▸ Task statement
Copy out every one of the following entries line for line, with no changes.

[Data for locating words and elements]

"""

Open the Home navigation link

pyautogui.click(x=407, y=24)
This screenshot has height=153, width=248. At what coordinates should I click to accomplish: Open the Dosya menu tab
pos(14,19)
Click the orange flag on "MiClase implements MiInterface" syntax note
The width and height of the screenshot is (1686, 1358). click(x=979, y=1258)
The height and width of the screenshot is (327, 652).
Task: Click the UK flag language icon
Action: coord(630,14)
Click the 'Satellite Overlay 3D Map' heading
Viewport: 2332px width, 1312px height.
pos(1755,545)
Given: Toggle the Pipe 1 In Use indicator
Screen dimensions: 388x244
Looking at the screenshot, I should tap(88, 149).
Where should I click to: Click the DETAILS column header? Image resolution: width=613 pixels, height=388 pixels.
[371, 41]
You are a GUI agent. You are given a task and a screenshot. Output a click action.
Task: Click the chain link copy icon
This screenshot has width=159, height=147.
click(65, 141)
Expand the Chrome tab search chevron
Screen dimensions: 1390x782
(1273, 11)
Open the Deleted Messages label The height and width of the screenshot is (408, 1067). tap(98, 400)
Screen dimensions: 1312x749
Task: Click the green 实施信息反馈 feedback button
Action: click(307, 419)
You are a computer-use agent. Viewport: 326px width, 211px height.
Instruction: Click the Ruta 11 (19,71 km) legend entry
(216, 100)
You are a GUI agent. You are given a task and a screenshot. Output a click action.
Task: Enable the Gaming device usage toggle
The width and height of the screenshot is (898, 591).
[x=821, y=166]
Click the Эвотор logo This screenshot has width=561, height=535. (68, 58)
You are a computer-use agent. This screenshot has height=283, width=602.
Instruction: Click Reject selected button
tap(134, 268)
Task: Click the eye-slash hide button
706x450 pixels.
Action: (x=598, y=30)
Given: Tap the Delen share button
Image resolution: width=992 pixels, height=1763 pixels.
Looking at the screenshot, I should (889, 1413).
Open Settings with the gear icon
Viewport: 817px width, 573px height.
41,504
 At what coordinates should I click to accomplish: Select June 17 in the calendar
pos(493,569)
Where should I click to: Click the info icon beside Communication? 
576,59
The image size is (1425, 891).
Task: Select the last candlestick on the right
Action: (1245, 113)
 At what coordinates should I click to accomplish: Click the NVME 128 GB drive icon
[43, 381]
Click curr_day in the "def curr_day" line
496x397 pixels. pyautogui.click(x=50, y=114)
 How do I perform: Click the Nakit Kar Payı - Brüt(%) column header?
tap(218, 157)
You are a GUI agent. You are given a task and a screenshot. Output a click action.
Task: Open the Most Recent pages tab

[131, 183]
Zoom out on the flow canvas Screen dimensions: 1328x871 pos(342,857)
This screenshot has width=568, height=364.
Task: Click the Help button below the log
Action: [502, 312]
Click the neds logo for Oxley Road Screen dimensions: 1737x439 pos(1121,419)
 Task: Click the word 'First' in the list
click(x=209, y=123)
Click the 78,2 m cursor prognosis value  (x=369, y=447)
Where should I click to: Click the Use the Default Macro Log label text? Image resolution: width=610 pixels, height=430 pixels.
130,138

"""

▸ The output
Open the Home navigation link

pyautogui.click(x=407, y=24)
This screenshot has height=153, width=248. At what coordinates should I click to accomplish: Open the Dosya menu tab
pos(14,19)
Click the orange flag on "MiClase implements MiInterface" syntax note
The width and height of the screenshot is (1686, 1358). click(x=979, y=1258)
The height and width of the screenshot is (327, 652).
Task: Click the UK flag language icon
Action: coord(630,14)
Click the 'Satellite Overlay 3D Map' heading
Viewport: 2332px width, 1312px height.
pos(1755,545)
Given: Toggle the Pipe 1 In Use indicator
Screen dimensions: 388x244
Looking at the screenshot, I should tap(88, 149).
Where should I click to: Click the DETAILS column header? Image resolution: width=613 pixels, height=388 pixels.
[371, 41]
You are a GUI agent. You are given a task and a screenshot. Output a click action.
Task: Click the chain link copy icon
This screenshot has width=159, height=147.
click(65, 141)
Expand the Chrome tab search chevron
Screen dimensions: 1390x782
(1273, 11)
Open the Deleted Messages label The height and width of the screenshot is (408, 1067). tap(98, 400)
Screen dimensions: 1312x749
Task: Click the green 实施信息反馈 feedback button
Action: click(307, 419)
You are a computer-use agent. Viewport: 326px width, 211px height.
Instruction: Click the Ruta 11 (19,71 km) legend entry
(216, 100)
You are a GUI agent. You are given a task and a screenshot. Output a click action.
Task: Enable the Gaming device usage toggle
The width and height of the screenshot is (898, 591).
[x=821, y=166]
Click the Эвотор logo This screenshot has width=561, height=535. (68, 58)
You are a computer-use agent. This screenshot has height=283, width=602.
Instruction: Click Reject selected button
tap(134, 268)
Task: Click the eye-slash hide button
706x450 pixels.
Action: (x=598, y=30)
Given: Tap the Delen share button
Image resolution: width=992 pixels, height=1763 pixels.
Looking at the screenshot, I should (889, 1413).
Open Settings with the gear icon
Viewport: 817px width, 573px height.
41,504
 At what coordinates should I click to accomplish: Select June 17 in the calendar
pos(493,569)
Where should I click to: Click the info icon beside Communication? 
576,59
The image size is (1425, 891).
Task: Select the last candlestick on the right
Action: (1245, 113)
 At what coordinates should I click to accomplish: Click the NVME 128 GB drive icon
[43, 381]
Click curr_day in the "def curr_day" line
496x397 pixels. pyautogui.click(x=50, y=114)
 How do I perform: Click the Nakit Kar Payı - Brüt(%) column header?
tap(218, 157)
You are a GUI agent. You are given a task and a screenshot. Output a click action.
Task: Open the Most Recent pages tab

[131, 183]
Zoom out on the flow canvas Screen dimensions: 1328x871 pos(342,857)
This screenshot has width=568, height=364.
Task: Click the Help button below the log
Action: [502, 312]
Click the neds logo for Oxley Road Screen dimensions: 1737x439 pos(1121,419)
 Task: Click the word 'First' in the list
click(x=209, y=123)
Click the 78,2 m cursor prognosis value  (x=369, y=447)
Where should I click to: Click the Use the Default Macro Log label text? Image resolution: width=610 pixels, height=430 pixels.
130,138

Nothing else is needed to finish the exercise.